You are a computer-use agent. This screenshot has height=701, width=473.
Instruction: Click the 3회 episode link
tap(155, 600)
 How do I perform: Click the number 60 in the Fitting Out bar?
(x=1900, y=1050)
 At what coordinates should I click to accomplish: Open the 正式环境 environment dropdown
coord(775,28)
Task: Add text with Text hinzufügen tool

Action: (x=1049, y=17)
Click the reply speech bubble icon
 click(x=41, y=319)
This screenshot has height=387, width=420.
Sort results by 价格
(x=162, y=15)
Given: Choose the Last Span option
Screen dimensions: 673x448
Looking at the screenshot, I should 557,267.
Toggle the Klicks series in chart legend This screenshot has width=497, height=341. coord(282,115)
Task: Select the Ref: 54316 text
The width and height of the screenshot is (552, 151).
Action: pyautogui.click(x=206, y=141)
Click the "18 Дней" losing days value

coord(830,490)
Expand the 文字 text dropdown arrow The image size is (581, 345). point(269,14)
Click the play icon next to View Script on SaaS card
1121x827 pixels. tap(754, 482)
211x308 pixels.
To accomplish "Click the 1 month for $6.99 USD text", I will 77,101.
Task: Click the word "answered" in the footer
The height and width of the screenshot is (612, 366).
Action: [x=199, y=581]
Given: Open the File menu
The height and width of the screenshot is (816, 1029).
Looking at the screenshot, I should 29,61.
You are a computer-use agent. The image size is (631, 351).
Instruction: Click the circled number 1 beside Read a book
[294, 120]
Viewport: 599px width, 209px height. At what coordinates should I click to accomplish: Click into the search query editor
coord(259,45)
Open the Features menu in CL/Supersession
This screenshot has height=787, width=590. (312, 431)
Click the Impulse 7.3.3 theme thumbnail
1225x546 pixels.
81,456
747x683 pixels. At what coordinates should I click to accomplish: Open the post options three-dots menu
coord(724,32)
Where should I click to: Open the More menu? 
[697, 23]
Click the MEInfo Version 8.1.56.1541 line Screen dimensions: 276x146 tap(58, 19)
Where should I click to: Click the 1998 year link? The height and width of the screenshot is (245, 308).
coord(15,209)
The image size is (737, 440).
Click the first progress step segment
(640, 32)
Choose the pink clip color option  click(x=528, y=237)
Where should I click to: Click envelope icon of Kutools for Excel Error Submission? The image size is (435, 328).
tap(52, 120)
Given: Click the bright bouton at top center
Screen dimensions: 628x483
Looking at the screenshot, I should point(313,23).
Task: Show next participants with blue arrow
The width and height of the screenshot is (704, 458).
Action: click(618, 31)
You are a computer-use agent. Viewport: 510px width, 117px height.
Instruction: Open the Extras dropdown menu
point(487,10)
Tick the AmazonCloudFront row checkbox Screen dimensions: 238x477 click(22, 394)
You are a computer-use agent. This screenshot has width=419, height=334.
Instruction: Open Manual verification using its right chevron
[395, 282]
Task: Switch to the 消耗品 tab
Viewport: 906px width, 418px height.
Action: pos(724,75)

==================================================

■ **Your instructions**
Give again each line shown above, keeping every word as it is.

■ **Exercise output**
You are a computer-use agent. This screenshot has height=701, width=473.
Instruction: Click the 3회 episode link
tap(155, 600)
 How do I perform: Click the number 60 in the Fitting Out bar?
(x=1900, y=1050)
 At what coordinates should I click to accomplish: Open the 正式环境 environment dropdown
coord(775,28)
Task: Add text with Text hinzufügen tool

Action: (x=1049, y=17)
Click the reply speech bubble icon
 click(x=41, y=319)
This screenshot has height=387, width=420.
Sort results by 价格
(x=162, y=15)
Given: Choose the Last Span option
Screen dimensions: 673x448
Looking at the screenshot, I should 557,267.
Toggle the Klicks series in chart legend This screenshot has width=497, height=341. coord(282,115)
Task: Select the Ref: 54316 text
The width and height of the screenshot is (552, 151).
Action: pyautogui.click(x=206, y=141)
Click the "18 Дней" losing days value

coord(830,490)
Expand the 文字 text dropdown arrow The image size is (581, 345). point(269,14)
Click the play icon next to View Script on SaaS card
1121x827 pixels. tap(754, 482)
211x308 pixels.
To accomplish "Click the 1 month for $6.99 USD text", I will 77,101.
Task: Click the word "answered" in the footer
The height and width of the screenshot is (612, 366).
Action: [x=199, y=581]
Given: Open the File menu
The height and width of the screenshot is (816, 1029).
Looking at the screenshot, I should 29,61.
You are a computer-use agent. The image size is (631, 351).
Instruction: Click the circled number 1 beside Read a book
[294, 120]
Viewport: 599px width, 209px height. At what coordinates should I click to accomplish: Click into the search query editor
coord(259,45)
Open the Features menu in CL/Supersession
This screenshot has height=787, width=590. (312, 431)
Click the Impulse 7.3.3 theme thumbnail
1225x546 pixels.
81,456
747x683 pixels. At what coordinates should I click to accomplish: Open the post options three-dots menu
coord(724,32)
Where should I click to: Open the More menu? 
[697, 23]
Click the MEInfo Version 8.1.56.1541 line Screen dimensions: 276x146 tap(58, 19)
Where should I click to: Click the 1998 year link? The height and width of the screenshot is (245, 308).
coord(15,209)
The image size is (737, 440).
Click the first progress step segment
(640, 32)
Choose the pink clip color option  click(x=528, y=237)
Where should I click to: Click envelope icon of Kutools for Excel Error Submission? The image size is (435, 328).
tap(52, 120)
Given: Click the bright bouton at top center
Screen dimensions: 628x483
Looking at the screenshot, I should point(313,23).
Task: Show next participants with blue arrow
The width and height of the screenshot is (704, 458).
Action: click(618, 31)
You are a computer-use agent. Viewport: 510px width, 117px height.
Instruction: Open the Extras dropdown menu
point(487,10)
Tick the AmazonCloudFront row checkbox Screen dimensions: 238x477 click(22, 394)
You are a computer-use agent. This screenshot has width=419, height=334.
Instruction: Open Manual verification using its right chevron
[395, 282]
Task: Switch to the 消耗品 tab
Viewport: 906px width, 418px height.
Action: pos(724,75)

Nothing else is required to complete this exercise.